Επεξεργασία

Κοινή χρήση μέσω


Copy data to or from Azure Cosmos DB for MongoDB using Azure Data Factory or Synapse Analytics

APPLIES TO: Azure Data Factory Azure Synapse Analytics

Tip

Try out Data Factory in Microsoft Fabric, an all-in-one analytics solution for enterprises. Microsoft Fabric covers everything from data movement to data science, real-time analytics, business intelligence, and reporting. Learn how to start a new trial for free!

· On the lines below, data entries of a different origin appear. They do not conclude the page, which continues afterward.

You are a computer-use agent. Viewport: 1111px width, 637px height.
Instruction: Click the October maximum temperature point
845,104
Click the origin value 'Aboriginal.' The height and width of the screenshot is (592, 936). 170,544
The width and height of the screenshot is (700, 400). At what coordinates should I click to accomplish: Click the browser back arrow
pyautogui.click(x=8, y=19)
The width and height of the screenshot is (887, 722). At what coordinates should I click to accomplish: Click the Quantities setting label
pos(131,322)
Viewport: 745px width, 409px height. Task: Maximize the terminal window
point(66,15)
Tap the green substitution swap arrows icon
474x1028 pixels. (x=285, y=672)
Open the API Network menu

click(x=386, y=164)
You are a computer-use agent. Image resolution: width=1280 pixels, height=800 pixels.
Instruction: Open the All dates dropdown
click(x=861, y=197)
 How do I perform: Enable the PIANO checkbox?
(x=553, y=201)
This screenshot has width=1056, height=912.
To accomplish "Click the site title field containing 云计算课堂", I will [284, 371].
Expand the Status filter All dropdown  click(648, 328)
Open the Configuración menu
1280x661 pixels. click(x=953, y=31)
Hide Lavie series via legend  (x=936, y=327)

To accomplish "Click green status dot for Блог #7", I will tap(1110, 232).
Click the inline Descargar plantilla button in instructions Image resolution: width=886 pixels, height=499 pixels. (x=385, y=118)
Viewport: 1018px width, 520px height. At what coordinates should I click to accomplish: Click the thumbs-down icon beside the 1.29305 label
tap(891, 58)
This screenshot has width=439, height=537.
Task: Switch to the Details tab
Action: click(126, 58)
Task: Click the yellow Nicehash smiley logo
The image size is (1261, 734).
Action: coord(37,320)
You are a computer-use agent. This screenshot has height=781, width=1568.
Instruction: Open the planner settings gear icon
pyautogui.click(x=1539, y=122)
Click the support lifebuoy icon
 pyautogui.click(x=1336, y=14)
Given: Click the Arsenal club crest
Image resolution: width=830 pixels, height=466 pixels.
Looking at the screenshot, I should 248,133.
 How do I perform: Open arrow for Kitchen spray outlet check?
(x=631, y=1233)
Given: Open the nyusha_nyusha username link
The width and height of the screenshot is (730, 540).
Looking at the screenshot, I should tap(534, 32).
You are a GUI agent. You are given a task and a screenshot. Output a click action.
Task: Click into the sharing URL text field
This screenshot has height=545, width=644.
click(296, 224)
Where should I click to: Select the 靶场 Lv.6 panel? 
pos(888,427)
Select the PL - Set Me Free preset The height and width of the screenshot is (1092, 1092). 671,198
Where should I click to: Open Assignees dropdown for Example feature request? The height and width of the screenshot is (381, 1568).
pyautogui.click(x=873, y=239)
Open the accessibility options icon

This article outlines how to use Copy Activity in Azure Data Factory and Synapse Analytics pipelines to copy data from and to Azure Cosmos DB for MongoDB. The article builds on Copy Activity, which presents a general overview of Copy Activity.

Note

This connector only supports copy data to/from Azure Cosmos DB for MongoDB. For Azure Cosmos DB for NoSQL, refer to the Azure Cosmos DB for NoSQL connector. Other API types are not currently supported.

Supported capabilities

This Azure Cosmos DB for MongoDB connector is supported for the following capabilities:

Supported capabilities IR Managed private endpoint
Copy activity (source/sink) ① ②

① Azure integration runtime ② Self-hosted integration runtime

You can copy data from Azure Cosmos DB for MongoDB to any supported sink data store, or copy data from any supported source data store to Azure Cosmos DB for MongoDB. For a list of data stores that Copy Activity supports as sources and sinks, see Supported data stores and formats.

You can use the Azure Cosmos DB for MongoDB connector to:

  • Copy data from and to the Azure Cosmos DB for MongoDB.
  • Write to Azure Cosmos DB as insert or upsert.
  • Import and export JSON documents as-is, or copy data from or to a tabular dataset. Examples include a SQL database and a CSV file. To copy documents as-is to or from JSON files or to or from another Azure Cosmos DB collection, see Import or export JSON documents.

Get started

To perform the Copy activity with a pipeline, you can use one of the following tools or SDKs:

Create a linked service to Azure Cosmos DB for MongoDB using UI

Use the following steps to create a linked service to Azure Cosmos DB for MongoDB in the Azure portal UI.

  1. Browse to the Manage tab in your Azure Data Factory or Synapse workspace and select Linked Services, then click New:

  2. Search for Azure Cosmos DB for MongoDB and select that connector.

    Select the Azure Cosmos DB for MongoDB connector.

  3. Configure the service details, test the connection, and create the new linked service.

    Configure a linked service to Azure Cosmos DB for MongoDB.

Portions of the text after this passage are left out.